Para poder desarrollar este documento, hemos estado hablando con uno de los miembros de la octava generación Don Carlos Sabogal, quien regenta el negocio de manera alterna con su hermana cada 4 meses; quizás el único caso en Colombia donde una empresa se administra y co-existen bajo un método de alternancia de todo el equipo directivo, cada 4 meses en el que uno de los hermanos viene con su núcleo familiar y gestiona el negocio.

Comenzamos nuestro periplo con la gentileza de Don Carlos abordando los temas históricos, donde comenta que la empresa fue creada por la tátara abuela de su abuela, en acto de rebeldía pero también de colaboración en fecha cierta el 16 de Julio (día de la Virgen) de 1816,  se instala el negocio en la parte lateral de la  Catedral Primada de Bogotá,  hoy en día, en la calle 11 arriba de la séptima y enfrente o en diagonal a donde estaba una de las puertas laterales que denominaban las puestas falsas, nombre que toma el negocio posteriormente.

Por su ubicación geográfica y por su cercanía  a la plaza mayor , la hoy llamada Plaza de Bolívar, a la familia les tocó ser testigos de hechos históricos importantes, como el asesinato del Presidente Rafael Uribe Uribe o más tarde, el asesinato de Jorge Eliezer Gaitán o la misma toma del palacio de Justica por el M-19. Se podría decir que la historia del negocio está impregnada de varios acontecimientos que han marcado la historia de nuestro país.

La filosofía y del credo familiar que ha permitido la continuidad por varias generaciones de esta familia,  se hace referencia en este sentido al cariño y al afán de llegar abrir el negocio a horas muy tempranas de la mañana, casi los 365 días del año, para prestar sus servicios a los clientes que en algunas ocasiones se encuentran esperando con paciencia para poder degustar los majares “cachacos” que se sirven en el establecimiento. Valores que se distinguen como la laboriosidad , la tenacidad, la constancia y la exigencia en la calidad de los productos, así como su elaboración artesanal, siguen manteniéndose como parte de los secretos culinarios legendarios que marcan el delicioso sabor de un excelente chocolate caliente con queso, con un exquisito tamal, almojábana o de un delicioso ajiaco bogotano, que son parte del menú diario, así como otros manjares y dulces tradicionales de la región.

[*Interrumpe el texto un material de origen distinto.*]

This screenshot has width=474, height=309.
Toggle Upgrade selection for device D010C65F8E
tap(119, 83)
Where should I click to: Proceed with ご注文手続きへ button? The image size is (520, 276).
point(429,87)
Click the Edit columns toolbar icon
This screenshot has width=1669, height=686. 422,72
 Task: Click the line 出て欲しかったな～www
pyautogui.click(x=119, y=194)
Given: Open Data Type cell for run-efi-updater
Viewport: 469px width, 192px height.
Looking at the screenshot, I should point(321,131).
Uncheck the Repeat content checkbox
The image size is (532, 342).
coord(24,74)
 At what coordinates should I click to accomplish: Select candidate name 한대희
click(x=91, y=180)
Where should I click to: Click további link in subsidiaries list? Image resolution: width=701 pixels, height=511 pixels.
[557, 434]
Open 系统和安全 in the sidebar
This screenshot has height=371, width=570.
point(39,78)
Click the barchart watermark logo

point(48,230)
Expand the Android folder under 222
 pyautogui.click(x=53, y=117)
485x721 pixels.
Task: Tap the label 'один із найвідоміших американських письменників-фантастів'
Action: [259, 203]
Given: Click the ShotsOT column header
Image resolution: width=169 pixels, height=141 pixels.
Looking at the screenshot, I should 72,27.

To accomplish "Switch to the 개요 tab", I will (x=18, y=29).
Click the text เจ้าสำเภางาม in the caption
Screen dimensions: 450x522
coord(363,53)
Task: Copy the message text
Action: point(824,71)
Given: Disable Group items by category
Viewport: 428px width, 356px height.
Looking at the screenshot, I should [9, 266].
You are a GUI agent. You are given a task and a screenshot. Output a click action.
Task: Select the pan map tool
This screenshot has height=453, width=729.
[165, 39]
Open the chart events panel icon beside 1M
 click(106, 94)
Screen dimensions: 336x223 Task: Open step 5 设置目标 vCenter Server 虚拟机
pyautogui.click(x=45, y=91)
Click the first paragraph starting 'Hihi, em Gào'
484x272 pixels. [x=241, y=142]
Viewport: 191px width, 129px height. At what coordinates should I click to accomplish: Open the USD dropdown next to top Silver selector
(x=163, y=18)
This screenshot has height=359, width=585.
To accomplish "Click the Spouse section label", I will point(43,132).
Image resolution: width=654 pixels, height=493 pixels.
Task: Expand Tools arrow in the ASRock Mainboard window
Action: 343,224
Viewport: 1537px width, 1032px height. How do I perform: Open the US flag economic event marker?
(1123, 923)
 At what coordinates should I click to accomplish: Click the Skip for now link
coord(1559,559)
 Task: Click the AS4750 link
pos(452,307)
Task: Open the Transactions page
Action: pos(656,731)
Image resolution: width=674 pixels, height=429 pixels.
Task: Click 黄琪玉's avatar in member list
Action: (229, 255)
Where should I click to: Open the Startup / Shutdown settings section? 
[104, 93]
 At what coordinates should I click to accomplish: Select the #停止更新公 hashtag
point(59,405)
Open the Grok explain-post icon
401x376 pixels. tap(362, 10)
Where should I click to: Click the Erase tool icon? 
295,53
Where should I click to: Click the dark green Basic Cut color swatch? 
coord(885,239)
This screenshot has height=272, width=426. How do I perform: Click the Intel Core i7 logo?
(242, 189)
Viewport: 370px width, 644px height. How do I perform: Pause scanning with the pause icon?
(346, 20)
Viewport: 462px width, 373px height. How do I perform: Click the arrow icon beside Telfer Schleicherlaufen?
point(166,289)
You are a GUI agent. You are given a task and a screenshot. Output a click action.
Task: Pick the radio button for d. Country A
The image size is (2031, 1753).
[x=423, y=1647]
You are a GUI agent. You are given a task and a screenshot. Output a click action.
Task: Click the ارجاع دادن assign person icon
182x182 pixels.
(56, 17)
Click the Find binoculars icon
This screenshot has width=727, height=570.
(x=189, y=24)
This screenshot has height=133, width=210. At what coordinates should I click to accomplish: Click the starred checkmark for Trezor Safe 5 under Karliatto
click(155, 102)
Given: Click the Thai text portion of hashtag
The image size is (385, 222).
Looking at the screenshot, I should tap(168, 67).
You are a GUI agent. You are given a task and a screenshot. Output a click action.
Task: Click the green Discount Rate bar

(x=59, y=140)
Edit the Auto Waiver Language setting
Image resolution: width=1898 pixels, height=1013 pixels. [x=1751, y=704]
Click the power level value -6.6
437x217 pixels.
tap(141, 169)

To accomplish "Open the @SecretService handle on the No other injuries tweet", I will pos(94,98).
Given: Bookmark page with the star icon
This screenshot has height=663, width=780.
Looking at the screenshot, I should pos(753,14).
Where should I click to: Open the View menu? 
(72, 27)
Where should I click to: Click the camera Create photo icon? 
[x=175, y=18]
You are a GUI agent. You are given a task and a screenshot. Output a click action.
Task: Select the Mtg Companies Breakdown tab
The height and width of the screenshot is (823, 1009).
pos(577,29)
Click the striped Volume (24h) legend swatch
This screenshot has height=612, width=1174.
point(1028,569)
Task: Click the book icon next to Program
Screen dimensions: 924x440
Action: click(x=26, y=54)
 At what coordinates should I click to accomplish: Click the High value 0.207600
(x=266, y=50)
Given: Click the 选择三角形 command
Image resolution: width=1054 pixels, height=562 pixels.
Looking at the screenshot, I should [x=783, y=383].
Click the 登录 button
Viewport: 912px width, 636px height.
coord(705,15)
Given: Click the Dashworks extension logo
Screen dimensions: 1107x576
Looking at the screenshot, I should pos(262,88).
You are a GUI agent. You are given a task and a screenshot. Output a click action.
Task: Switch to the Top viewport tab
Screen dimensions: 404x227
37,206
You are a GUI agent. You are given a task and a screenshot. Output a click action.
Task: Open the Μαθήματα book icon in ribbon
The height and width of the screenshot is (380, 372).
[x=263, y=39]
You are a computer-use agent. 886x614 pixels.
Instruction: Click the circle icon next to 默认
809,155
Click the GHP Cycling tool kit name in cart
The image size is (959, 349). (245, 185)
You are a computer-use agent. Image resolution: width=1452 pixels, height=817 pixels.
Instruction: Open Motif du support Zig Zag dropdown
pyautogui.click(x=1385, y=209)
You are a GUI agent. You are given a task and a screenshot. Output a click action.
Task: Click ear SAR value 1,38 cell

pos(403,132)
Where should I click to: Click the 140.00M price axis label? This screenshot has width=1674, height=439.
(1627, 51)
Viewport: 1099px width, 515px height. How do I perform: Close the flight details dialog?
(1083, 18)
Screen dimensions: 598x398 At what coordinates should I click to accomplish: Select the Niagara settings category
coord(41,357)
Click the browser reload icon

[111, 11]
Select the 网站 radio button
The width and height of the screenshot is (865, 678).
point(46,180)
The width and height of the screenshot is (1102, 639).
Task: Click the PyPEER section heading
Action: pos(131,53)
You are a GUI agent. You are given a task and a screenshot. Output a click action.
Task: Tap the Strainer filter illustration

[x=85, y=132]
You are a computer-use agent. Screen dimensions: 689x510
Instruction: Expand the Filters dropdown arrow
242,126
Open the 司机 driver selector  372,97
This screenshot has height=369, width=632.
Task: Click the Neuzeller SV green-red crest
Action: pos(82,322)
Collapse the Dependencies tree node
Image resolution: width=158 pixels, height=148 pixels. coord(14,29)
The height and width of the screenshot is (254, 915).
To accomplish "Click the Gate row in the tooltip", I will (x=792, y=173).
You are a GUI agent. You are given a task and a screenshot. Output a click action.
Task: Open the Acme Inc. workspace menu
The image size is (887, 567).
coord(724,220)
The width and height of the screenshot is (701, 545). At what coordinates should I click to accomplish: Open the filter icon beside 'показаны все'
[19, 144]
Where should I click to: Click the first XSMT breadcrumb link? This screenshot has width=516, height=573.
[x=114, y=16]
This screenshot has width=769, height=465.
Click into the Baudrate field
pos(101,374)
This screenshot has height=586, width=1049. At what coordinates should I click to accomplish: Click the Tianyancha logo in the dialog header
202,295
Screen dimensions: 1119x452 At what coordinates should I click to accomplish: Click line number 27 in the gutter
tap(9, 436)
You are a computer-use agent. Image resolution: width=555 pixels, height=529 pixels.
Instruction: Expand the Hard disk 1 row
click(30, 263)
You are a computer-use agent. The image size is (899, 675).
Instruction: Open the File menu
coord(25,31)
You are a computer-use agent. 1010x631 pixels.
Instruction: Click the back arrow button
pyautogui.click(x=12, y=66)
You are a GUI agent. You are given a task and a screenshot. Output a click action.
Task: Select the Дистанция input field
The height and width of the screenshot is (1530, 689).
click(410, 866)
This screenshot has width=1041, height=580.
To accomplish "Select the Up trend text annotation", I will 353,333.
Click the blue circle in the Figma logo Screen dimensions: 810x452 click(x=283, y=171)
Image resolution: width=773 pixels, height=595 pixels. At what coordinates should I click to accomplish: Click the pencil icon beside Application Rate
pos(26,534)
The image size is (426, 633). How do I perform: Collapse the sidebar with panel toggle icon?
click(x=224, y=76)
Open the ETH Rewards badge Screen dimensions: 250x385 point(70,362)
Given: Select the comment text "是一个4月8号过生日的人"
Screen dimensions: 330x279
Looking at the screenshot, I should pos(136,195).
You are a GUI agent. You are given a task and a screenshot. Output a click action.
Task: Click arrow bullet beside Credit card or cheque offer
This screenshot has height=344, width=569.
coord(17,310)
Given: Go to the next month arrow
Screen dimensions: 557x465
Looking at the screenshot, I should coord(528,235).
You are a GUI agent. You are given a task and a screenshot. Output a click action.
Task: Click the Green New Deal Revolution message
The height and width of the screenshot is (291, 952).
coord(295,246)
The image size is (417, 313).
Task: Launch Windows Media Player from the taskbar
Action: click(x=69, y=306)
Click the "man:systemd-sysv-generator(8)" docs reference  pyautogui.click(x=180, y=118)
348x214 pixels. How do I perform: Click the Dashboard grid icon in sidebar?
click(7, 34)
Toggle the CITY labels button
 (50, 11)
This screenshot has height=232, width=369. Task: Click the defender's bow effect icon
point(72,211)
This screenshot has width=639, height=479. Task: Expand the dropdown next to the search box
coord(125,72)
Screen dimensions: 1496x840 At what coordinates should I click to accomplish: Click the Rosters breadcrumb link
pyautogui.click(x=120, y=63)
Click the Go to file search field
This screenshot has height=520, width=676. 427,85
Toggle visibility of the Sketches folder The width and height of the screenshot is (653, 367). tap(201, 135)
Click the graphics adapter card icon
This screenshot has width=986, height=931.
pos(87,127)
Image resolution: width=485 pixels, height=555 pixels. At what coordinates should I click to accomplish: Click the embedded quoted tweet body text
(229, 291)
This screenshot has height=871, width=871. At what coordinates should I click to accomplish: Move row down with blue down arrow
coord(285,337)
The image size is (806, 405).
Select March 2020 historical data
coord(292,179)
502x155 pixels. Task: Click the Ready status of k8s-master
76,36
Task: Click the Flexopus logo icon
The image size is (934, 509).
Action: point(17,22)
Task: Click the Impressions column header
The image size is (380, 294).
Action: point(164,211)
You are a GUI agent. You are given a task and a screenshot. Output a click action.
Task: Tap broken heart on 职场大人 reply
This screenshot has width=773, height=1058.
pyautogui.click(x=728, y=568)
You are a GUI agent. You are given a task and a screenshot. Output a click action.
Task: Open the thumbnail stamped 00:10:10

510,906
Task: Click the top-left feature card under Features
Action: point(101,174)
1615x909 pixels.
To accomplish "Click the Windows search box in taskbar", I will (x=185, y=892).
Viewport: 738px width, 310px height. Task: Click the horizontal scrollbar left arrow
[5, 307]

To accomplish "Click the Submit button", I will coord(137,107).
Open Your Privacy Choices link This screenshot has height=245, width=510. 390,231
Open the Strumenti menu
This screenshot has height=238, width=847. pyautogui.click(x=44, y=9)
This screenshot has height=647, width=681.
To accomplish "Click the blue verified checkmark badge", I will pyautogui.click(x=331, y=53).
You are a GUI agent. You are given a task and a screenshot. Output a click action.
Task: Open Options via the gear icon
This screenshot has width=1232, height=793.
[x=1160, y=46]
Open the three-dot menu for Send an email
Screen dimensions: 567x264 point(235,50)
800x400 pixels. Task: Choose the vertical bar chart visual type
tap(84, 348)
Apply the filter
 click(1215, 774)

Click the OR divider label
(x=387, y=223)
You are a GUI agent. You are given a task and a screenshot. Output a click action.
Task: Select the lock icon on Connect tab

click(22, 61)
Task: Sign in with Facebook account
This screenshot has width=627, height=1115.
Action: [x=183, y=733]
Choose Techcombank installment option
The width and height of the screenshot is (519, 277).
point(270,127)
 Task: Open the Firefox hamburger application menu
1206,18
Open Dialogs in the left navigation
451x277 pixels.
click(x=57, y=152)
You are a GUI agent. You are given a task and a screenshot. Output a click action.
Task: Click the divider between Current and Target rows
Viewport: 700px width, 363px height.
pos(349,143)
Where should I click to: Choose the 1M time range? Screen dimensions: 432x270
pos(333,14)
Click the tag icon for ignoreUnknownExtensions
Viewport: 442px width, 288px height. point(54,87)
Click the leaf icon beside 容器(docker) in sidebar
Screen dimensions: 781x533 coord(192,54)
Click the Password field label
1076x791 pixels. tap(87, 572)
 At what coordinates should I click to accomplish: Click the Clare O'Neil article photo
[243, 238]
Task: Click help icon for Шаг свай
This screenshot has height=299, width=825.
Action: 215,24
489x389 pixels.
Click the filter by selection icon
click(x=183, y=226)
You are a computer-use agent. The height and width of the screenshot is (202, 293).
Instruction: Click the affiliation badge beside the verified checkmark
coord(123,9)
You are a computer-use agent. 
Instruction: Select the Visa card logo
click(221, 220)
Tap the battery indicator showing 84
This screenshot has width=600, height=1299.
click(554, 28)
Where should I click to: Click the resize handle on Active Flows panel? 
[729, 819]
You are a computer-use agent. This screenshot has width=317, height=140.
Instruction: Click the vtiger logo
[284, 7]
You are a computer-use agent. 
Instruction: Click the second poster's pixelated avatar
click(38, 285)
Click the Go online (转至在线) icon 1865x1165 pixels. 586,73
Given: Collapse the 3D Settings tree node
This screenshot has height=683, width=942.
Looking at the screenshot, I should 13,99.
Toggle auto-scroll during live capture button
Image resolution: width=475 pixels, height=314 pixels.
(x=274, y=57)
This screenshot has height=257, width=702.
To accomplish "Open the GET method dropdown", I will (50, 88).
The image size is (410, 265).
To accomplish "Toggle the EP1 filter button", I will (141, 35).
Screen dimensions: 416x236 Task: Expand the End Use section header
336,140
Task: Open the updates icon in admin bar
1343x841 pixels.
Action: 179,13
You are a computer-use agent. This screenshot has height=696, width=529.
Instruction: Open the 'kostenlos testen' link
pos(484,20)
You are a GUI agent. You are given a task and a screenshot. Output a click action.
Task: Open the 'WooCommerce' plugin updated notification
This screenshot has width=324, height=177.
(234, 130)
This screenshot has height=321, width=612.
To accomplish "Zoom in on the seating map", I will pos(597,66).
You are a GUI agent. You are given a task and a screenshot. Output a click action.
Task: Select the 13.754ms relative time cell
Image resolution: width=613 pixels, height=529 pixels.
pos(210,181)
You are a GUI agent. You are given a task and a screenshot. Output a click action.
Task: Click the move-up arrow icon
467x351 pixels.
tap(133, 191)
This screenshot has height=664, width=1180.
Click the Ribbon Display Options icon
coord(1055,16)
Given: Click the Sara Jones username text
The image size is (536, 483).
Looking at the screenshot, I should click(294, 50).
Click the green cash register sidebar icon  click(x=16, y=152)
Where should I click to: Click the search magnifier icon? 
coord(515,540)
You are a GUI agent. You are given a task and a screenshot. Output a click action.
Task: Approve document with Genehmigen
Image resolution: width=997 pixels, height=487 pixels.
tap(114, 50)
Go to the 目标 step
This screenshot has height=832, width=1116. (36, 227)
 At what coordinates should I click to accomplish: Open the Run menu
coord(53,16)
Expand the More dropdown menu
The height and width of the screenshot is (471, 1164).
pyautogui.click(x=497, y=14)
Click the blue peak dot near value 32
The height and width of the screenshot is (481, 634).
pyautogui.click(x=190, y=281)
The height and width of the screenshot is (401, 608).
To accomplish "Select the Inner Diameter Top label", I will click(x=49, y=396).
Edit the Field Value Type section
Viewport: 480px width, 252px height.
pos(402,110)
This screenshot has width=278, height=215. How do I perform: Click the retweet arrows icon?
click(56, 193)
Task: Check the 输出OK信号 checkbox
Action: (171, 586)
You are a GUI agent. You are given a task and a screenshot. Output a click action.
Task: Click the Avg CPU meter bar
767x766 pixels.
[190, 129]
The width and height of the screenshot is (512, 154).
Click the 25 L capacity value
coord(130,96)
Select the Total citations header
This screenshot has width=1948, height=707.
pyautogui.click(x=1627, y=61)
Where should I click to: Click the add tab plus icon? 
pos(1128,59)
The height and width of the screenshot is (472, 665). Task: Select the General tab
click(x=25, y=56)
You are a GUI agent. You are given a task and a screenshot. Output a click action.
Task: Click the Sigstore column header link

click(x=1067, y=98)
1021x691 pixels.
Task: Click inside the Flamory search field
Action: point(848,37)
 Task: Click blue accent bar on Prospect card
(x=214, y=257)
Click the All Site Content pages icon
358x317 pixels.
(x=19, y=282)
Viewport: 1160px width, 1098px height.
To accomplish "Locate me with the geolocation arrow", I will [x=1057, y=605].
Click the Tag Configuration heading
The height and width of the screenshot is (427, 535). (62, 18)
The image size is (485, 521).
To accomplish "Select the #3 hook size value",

En conversación con Don Carlos Sabogal comenta, que hasta que él llega a regentar la empresa, todos sus antecesores que trabajaron en la empresa fueron mujeres de la familia, en la que donde nunca se presentaron conflictos familiares hace referencia, situación que refuerza la teoría ya demostrada en varios estudios, en la que se menciona que cuando las mujeres lideran los procesos de sucesión, estos tienden hacer menos conflictivos y más exitosos en términos generales.

Pocas son las empresas familiares que logran trascender la barrera de los 200 años, por tal, y a manera de reflexión, debemos estar muy orgullosos de que estamos siendo testigos de un acontecimiento histórico de tal envergadura, y en la que  una empresa familiar por primera vez en Colombia, logra traspasar esta meta, tal y como lo mencionó Don Carlos: “La casa donde está el negocio cumple casi 400 años, el negocio solo 200 años”. Mis más sinceras felicitaciones a toda la familia en sus primeros doscientos años, y que esto sea el marco ideal para reflexionar y proyectarse para los próximos 200 años.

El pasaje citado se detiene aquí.